AD: Your other big project at the moment is Detective Comics which you wrote earlier in the decade way back when Batman was in the book.

GR: Way back when in 2000. Yeah. Now in Detective Comics is Batwoman. And I’m writing Action Comics and Superman’s nowhere to be found. I’m trying not to take it as a referendum on DC’s opinion of me. But yeah Kate Kane is Batwoman and she’s heading up Detective Comics at least for the time being.

AD: For people who might not know, who exactly is Batwoman and why has she taken over DC’s flagship title?

GR: She’s taking over the flagship book because Batman “died.” Meaning that no fan actually believes he’s dead and even the publisher is not trying to convince anybody he’s dead, but characters in the Batman universe believe he is dead. Batwoman is a woman named Kate Kane. She’s in her late twenties. Why she’s there and why she’s doing what she’s doing are questions that we’ve yet to answer. We’ve got our fourth issue coming out this month and that will complete our first story arc and following that we will finally tell the origin story for the character which will explain why a perfectly reasonable young lady decides to dress up as a bat at night and kick people in the teeth. (laughs) And of course the thing that you’re really asking is, she’s gay. And yes she she is.

AD: I wasn’t actually going to bring up her sexuality. I thought it would be a novel experience for you to get asked about the character without going, so, lesbian superhero?

GR: How terribly professional of you. (laughs) But yeah Kate’s queer and she’s designed that way if that makes sense. When the character was proposed one of the things that was proposed was that we were going to introduce a character into the Bat family who’s a superhero and who is a homosexual from the beginning. It’s not going to be a shocking realization or an after school special. It will be simply a matter of character as much as anything else is.

AD: As much as you may hate being asked about it, and the way it’s being asked, I know from our conversations over the years that you really push to have a greater diversity of voices and characters and believe that a fictional universe should bear some resemblance to the real world.

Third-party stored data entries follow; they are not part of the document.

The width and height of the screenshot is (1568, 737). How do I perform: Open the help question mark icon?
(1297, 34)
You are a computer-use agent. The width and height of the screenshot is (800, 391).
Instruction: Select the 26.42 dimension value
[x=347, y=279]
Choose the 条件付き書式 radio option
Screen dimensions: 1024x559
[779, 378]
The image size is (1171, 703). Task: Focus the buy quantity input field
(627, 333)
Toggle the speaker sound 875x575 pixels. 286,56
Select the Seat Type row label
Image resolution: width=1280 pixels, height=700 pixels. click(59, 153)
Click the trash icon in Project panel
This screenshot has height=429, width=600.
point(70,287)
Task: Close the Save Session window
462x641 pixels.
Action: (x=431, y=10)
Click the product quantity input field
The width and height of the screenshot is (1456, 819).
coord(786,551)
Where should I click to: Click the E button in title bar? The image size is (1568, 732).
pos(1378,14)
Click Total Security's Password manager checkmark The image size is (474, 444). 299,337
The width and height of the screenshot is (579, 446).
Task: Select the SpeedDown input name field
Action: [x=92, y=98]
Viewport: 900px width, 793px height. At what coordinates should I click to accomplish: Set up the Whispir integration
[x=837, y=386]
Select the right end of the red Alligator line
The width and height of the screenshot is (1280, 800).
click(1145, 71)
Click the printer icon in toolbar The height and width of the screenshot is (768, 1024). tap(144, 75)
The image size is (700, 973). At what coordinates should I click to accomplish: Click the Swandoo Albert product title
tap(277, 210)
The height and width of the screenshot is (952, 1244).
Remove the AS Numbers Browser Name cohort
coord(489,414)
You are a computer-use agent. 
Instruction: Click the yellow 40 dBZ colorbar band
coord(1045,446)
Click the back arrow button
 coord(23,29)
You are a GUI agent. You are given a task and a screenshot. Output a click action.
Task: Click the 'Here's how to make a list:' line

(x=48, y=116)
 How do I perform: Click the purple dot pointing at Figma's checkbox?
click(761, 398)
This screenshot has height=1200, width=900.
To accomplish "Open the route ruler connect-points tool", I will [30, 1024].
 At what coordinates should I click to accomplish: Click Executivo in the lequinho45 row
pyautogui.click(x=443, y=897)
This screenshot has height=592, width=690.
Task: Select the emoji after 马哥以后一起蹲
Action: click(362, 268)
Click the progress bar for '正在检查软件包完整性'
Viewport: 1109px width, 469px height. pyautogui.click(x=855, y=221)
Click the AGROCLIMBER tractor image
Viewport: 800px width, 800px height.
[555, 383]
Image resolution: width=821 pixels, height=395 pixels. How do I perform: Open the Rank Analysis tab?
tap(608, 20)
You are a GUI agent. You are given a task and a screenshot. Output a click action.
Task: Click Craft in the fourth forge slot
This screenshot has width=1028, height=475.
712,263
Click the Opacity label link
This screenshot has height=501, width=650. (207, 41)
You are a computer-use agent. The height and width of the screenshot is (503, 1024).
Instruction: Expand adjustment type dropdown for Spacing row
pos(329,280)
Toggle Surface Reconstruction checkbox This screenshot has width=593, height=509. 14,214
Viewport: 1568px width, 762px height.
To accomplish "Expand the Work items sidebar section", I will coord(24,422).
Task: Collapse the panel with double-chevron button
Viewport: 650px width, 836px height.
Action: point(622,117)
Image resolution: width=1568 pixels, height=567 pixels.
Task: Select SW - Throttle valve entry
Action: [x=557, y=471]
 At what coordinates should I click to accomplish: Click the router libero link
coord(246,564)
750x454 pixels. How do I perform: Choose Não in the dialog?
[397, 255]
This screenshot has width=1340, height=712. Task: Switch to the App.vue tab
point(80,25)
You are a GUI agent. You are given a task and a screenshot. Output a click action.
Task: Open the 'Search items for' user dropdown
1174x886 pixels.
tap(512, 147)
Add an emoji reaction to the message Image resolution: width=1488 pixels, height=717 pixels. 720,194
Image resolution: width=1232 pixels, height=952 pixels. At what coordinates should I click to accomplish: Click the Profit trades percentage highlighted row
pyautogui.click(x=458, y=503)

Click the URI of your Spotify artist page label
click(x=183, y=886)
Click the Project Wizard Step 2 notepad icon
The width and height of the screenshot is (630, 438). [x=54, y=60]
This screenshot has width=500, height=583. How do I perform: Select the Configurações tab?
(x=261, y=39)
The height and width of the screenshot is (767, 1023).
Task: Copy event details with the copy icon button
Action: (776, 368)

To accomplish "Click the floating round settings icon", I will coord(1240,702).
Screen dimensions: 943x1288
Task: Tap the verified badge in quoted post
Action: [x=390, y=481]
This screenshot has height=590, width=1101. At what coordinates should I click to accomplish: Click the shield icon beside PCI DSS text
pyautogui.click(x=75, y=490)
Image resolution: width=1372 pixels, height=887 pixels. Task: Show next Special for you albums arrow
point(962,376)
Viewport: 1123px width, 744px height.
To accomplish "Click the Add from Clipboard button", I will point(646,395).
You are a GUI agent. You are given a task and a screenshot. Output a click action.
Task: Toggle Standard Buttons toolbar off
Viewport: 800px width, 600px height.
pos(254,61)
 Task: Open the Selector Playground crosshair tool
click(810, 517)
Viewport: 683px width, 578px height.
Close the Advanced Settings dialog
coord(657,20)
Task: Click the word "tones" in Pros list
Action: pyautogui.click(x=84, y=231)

GR: Absolutely. It needs to be representational. Look, I write suspense thrillers but that doesn’t mean that I don’t think of them as anti-art or even sub-art. Hidden deep within my material, to me at least, is an artistic agenda. One of the things I think we are obligated to do as artists is to reflect the world around us. The world around us is not white and straight. It’s much bigger and broader than that. I think that if you want any sense of verisimilitude in your work and for certainly emotional resonance you need that verisimilitude then you’ve got to be representational.

AD: We would be remiss if we didn’t mention your collaborator on the book, the great artist J.H. Williams III.

GR: Who I really feel is breaking new ground in what can be done on a comic book page and how a story can be told. I think he is a phenomenal talent and an honest to god true artist.

AD: I know you’re working on a new novel for next year but I’m not sure if you want to say anything about it.

GR: The new novel is the new Chace novel which should be out around this time next year. It’s called The Last Run. It’s the story of Tara’s last job in the field. She’s been working in the special operations office for several years now and she actually has a line in it, at this point if there’s an intelligence agency in the world that doesn’t know how I am it’s because they’re not bloody trying. There’s some truth to that. This is her saying I’ve got a daughter, she’s turning five I need a desk job. Then a job comes in and the politics conspire because the prize is so big that you’ve got to send her. She goes and of course, things go horribly, horribly wrong. (laughs) As you might expect.